As a new grad I started at a SNF as an on-call, but continued to look for jobs. Another SNF hired me as an on-call also after only 3 months experience because at the very least I could demonstrate I knew the basics, like med pass, taking orders, transfers, and admissions. Another SNF after that 2 months later. 5 months after getting licensed I was working at 3 different SNFs all on an on-call basis. This meant never having a set schedule and having to be ready to work any shift at the drop of a hat. But between the 3, it balanced out to having full-time hours. Sometimes I'd only get 1 or 2 shifts a week, other weeks I'd work up to 9 shifts. Eventually, almost a year later, a full-time position opened up at one of the facilities and I FINALLY "got a job" in the sense of stability. But I still continue to work on-call at the other 2 facilities. I don't like to burn bridges because I've felt so lucky.

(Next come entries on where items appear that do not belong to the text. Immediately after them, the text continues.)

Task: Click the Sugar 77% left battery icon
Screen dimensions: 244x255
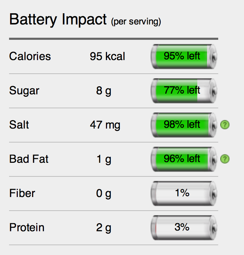Action: (x=184, y=90)
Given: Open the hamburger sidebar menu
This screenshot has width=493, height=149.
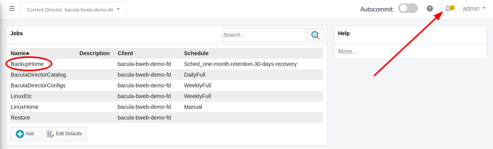Looking at the screenshot, I should (12, 8).
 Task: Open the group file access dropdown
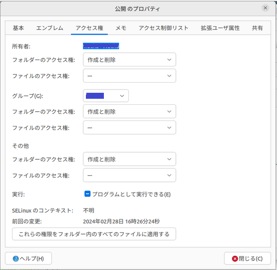pos(129,127)
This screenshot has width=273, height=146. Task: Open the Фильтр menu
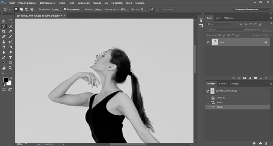tap(97, 3)
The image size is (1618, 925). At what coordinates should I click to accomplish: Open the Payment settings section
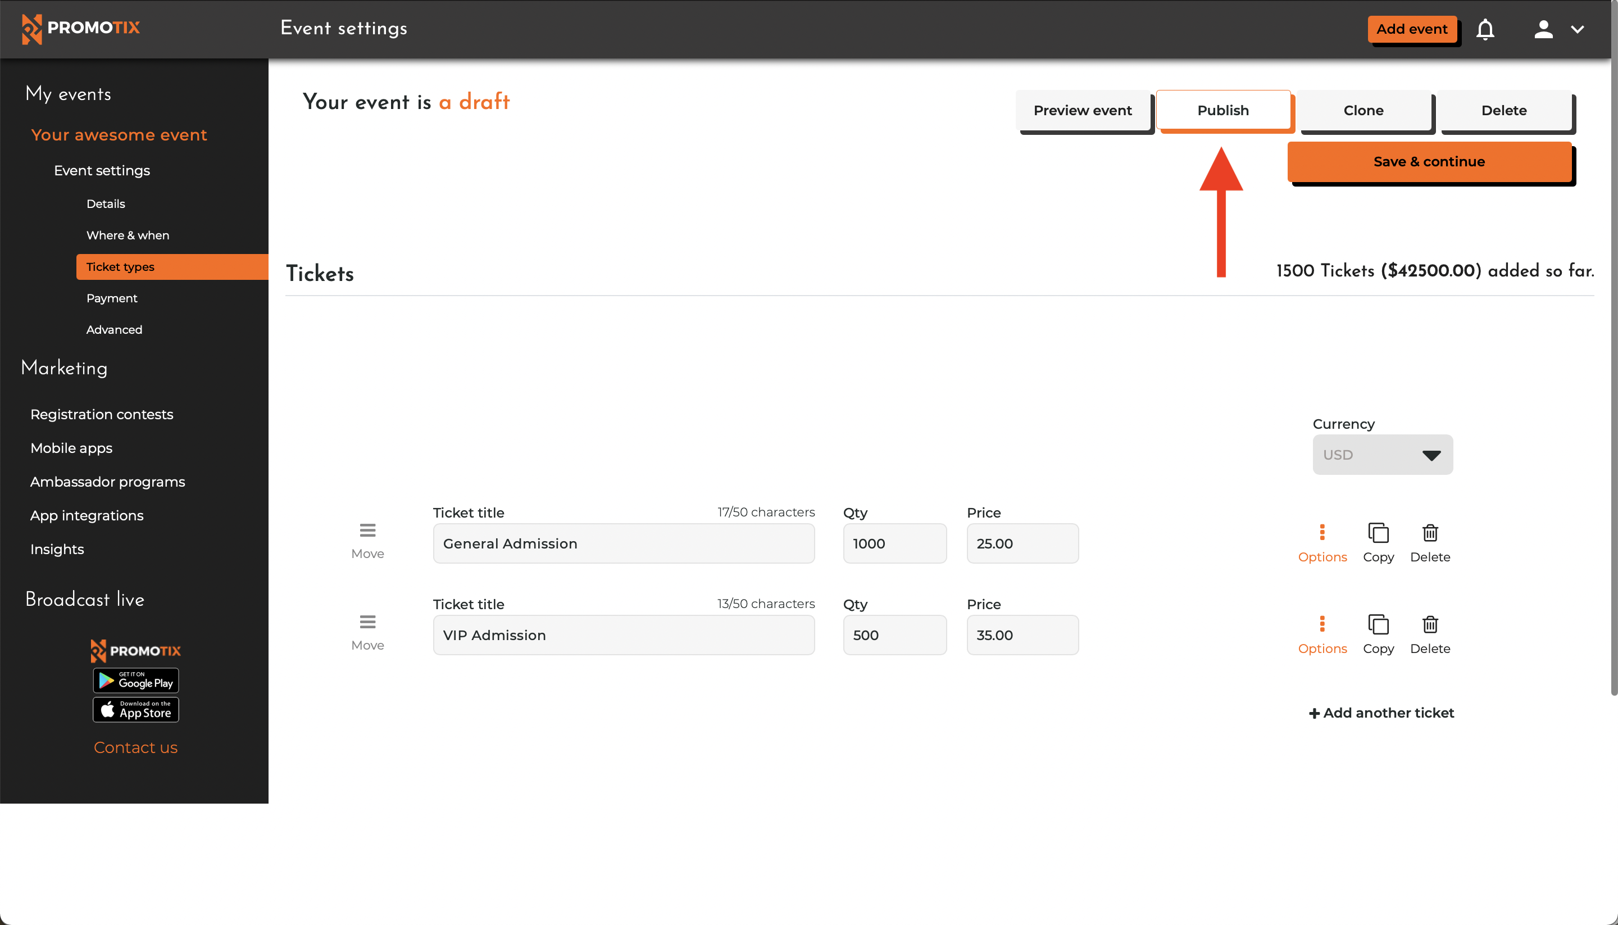[112, 298]
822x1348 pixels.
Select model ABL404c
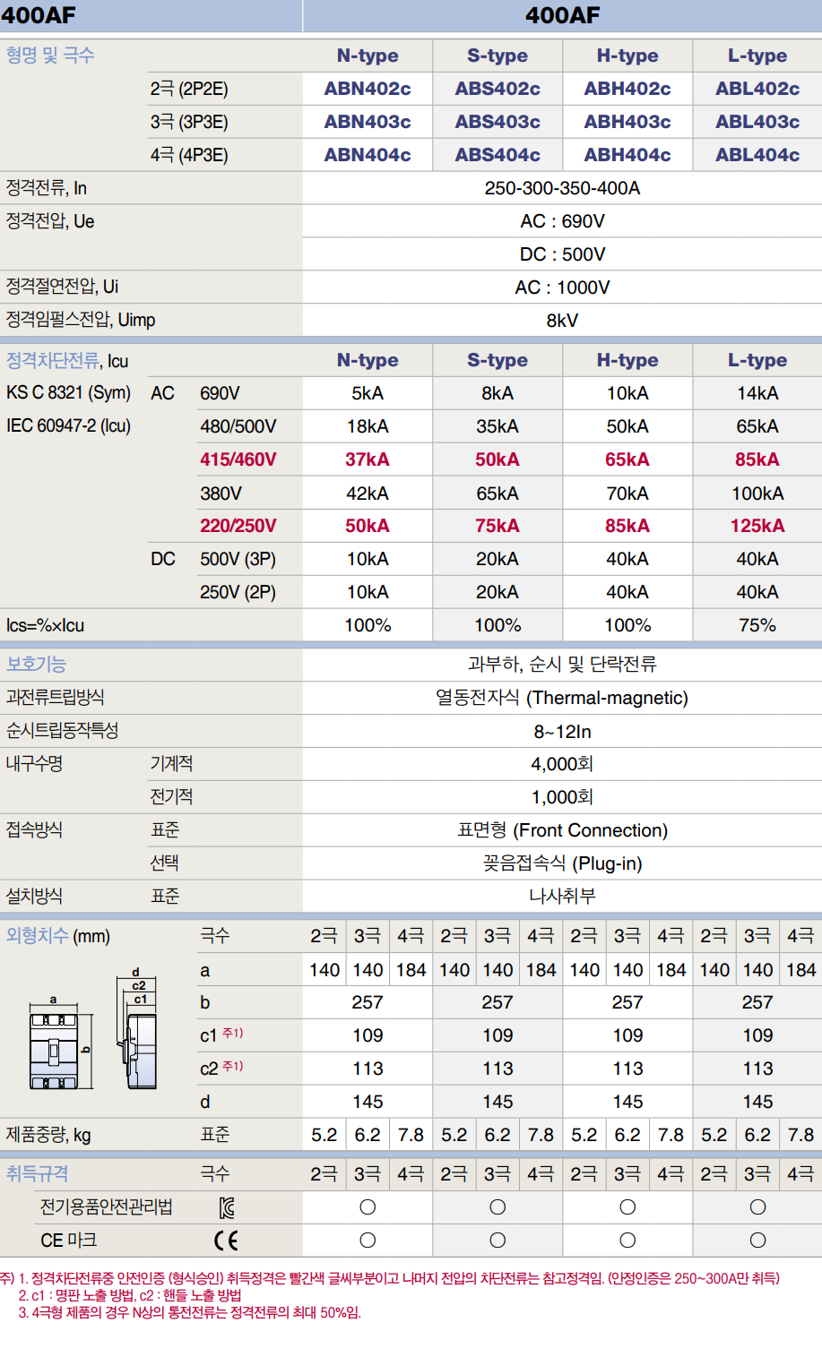757,153
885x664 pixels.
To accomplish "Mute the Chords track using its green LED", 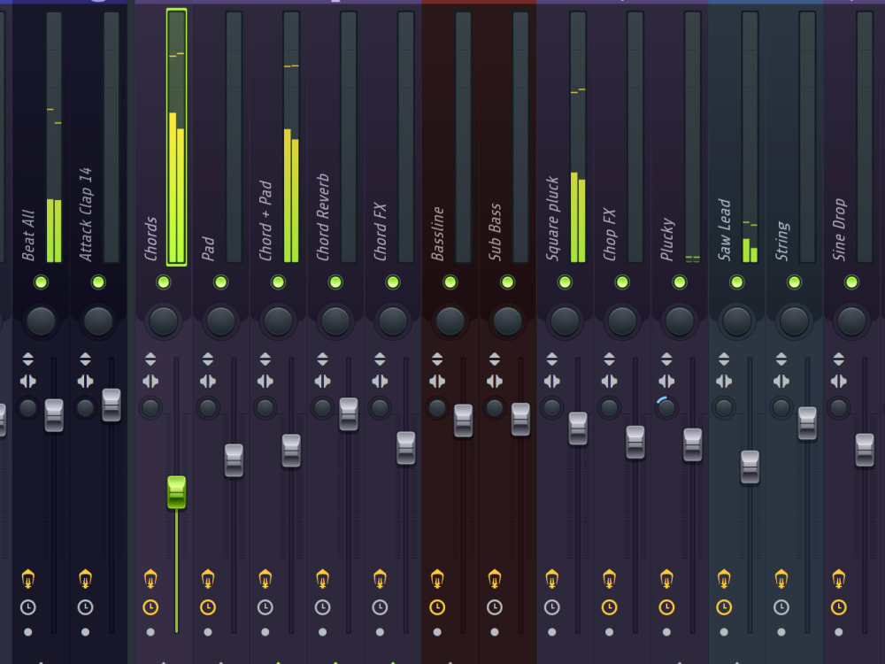I will pos(164,282).
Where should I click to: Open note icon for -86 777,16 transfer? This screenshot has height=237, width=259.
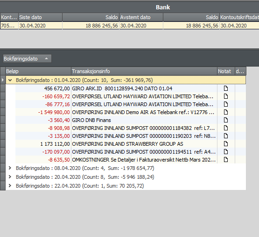(226, 104)
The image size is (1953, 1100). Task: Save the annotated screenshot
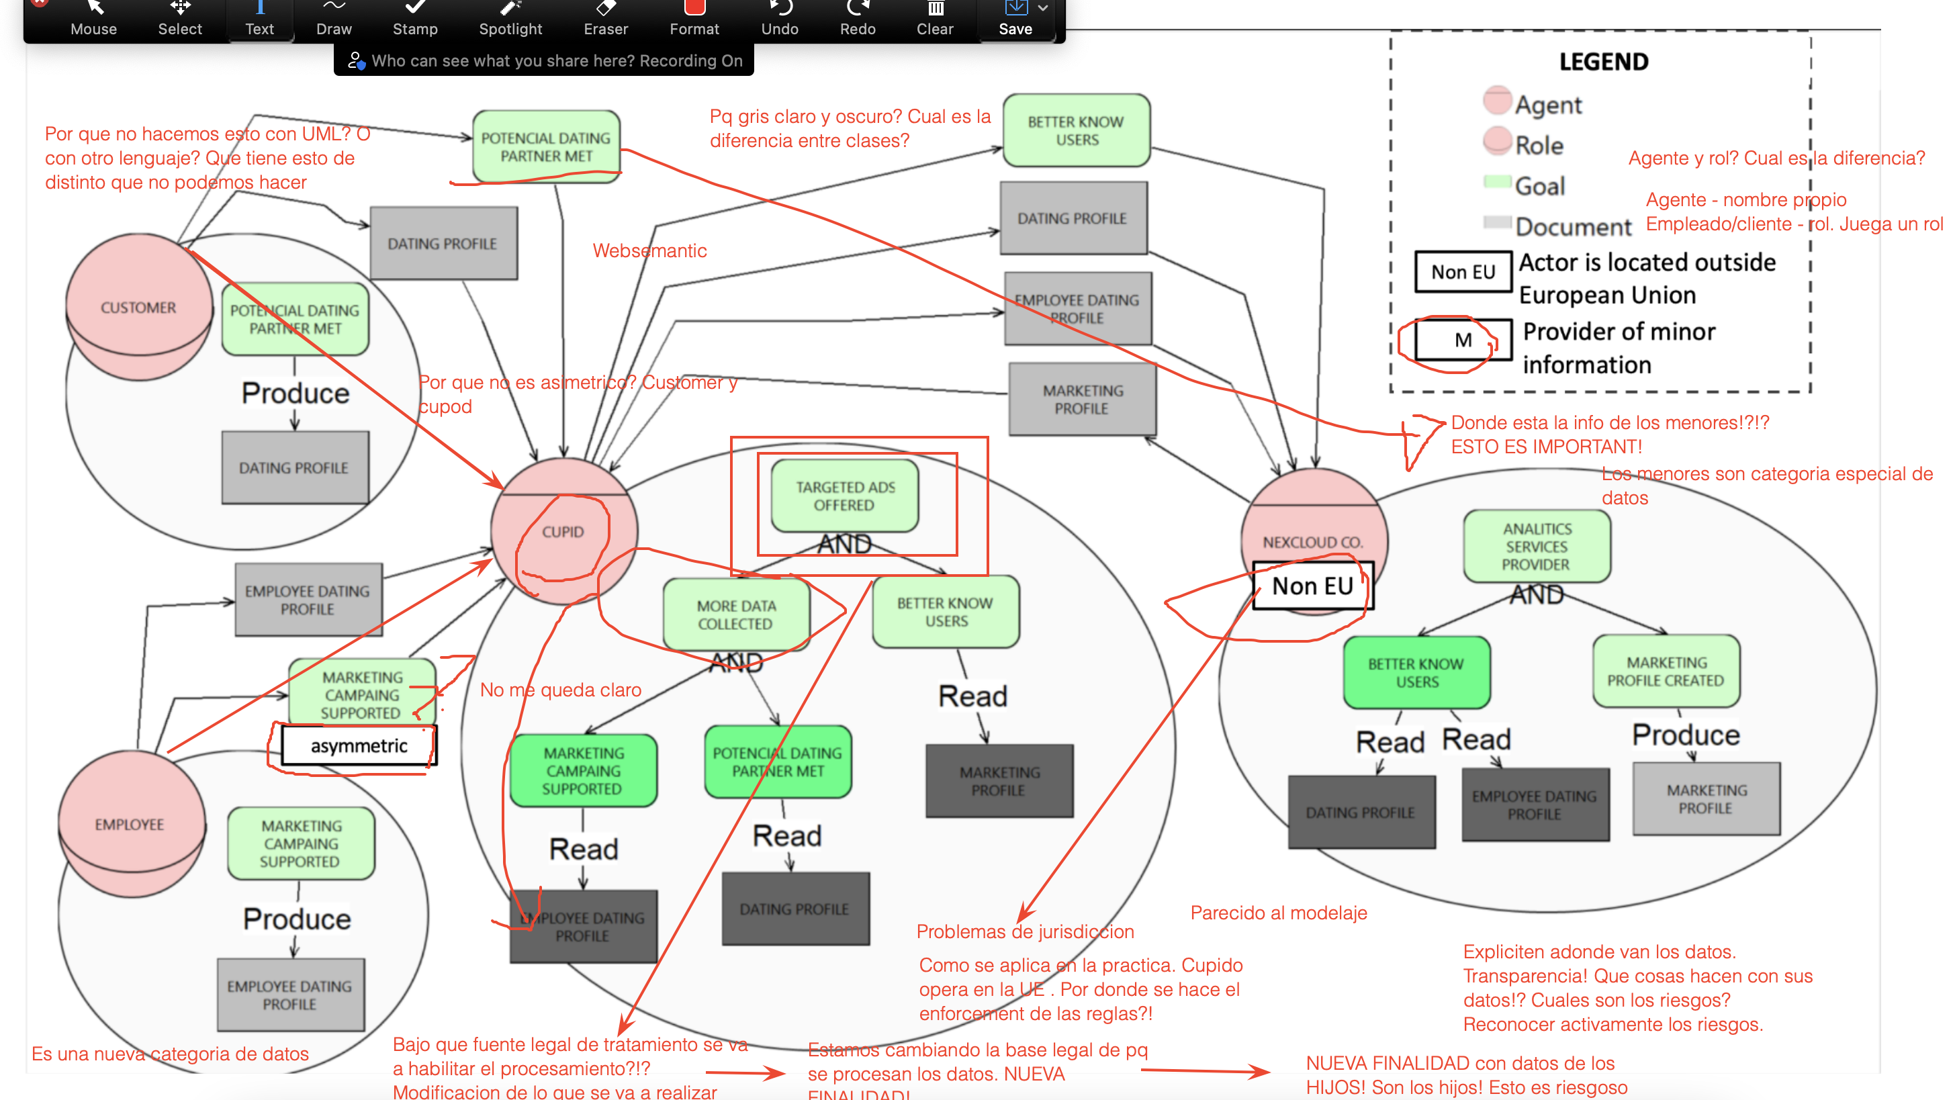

At the 2 places that I still continue to work on-call, no other new grad has been hired since I started there (almost 2 years), only experienced nurses. Additionally, there is VERY low turnover at these places to begin with. At my full-time (which became my part-time after I started school again), there has been a major turnover in staff in the last year. A lot of new hires, both experienced and new grads have been hired. However, the attrition rate among the new grads was significant. Even though they were allowed to have as many days as they needed for orientation, not a single new grad hired during that period lasted. They either quit from stress/burnout or got fired due to mistakes resulting from cutting corners. Only one new grad, of at least 8 that I can remember off the top of my head being hired (although I'm sure there were more), survived and still works there. All the experienced nurses hired, however, are still there. I would assume that the climate at the different places I work is similar to other SNFs in California, which is another factor in why it's so difficult for new grads to find jobs.